My son turned on the system last night and the three bright red lights immediately appeared. That being the case, my guess is that the heat generated from the system has nothing to do with the malfunction in the hardware.
I immediately called customer service to see what I can do -- and after getting taken through a useless process of disconnecting the hard drive to see if that would bring back the system, I was connected to a representative in India, who obivously knew just key words for various system malfunctions. When I told him I was a victim of the 360's ring of death, he had no idea what I was talking about. Then, I said I had a hardware failure -- still no clue. Then I told him I had three blinking red lights on my machine, at which point he knew what script to follow.

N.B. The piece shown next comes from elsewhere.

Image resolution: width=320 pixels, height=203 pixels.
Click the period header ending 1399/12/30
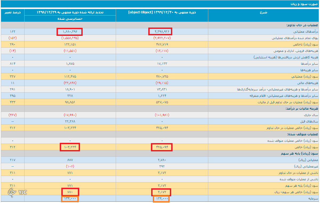[162, 12]
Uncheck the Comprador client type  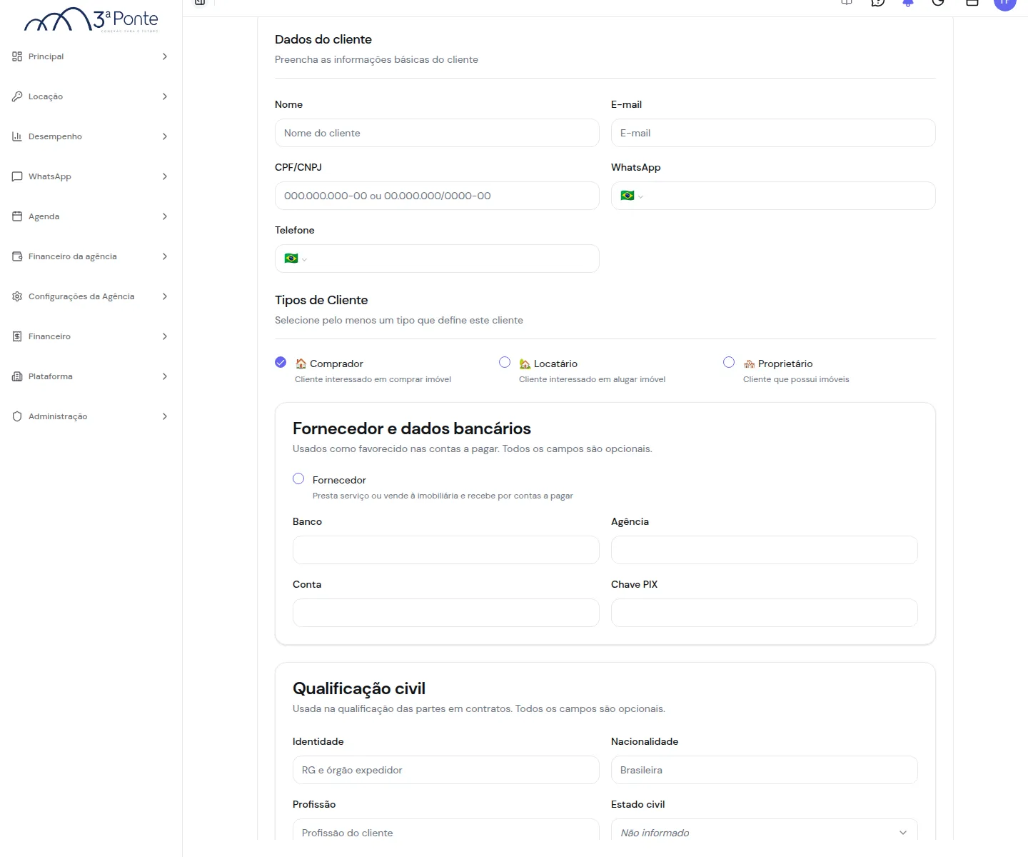coord(281,362)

You think that one of the richest organizations in the world could afford good help, or at least to train their underpaid, international workforce to know how to communicate with their customers, but I guess not.

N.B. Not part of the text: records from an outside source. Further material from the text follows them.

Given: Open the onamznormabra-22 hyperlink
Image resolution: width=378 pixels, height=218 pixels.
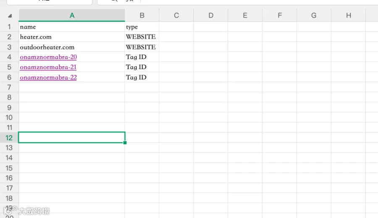Looking at the screenshot, I should pyautogui.click(x=48, y=77).
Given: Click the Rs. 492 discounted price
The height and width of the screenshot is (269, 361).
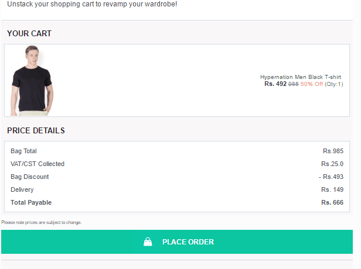Looking at the screenshot, I should [275, 84].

Bottom line is that I have to pay $140 up front to get the repairs made, and I won't have the system back for at least three weeks.

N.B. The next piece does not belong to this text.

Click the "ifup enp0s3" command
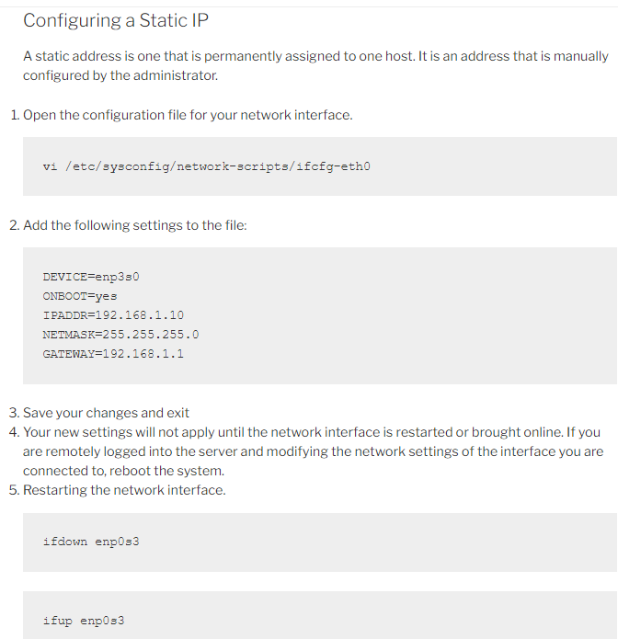Screen dimensions: 618x639 tap(84, 621)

I have been a staunch advocate of the Xbox since I bought my first system back on November 15, 2001, but gouging me for $140 after I have already spent more than $1,000 on the system, games and accessories seems a bit greedy to me. If anyone has started proceedings for a class-action lawsuit, I'd like to join in on it. It seems this is happening all too frequently to Xbox owners, and Microsoft is making a mint on fixing their shoddy merchandise.
I will keep you updated on my experience with MS moving forward to let you know how it goes. I'm hopeful that things will go smoothly, but am not too confident.
Luckily, I have my PS3 and my newly acquired Wii to entertain me during my limited free time over the next few weeks.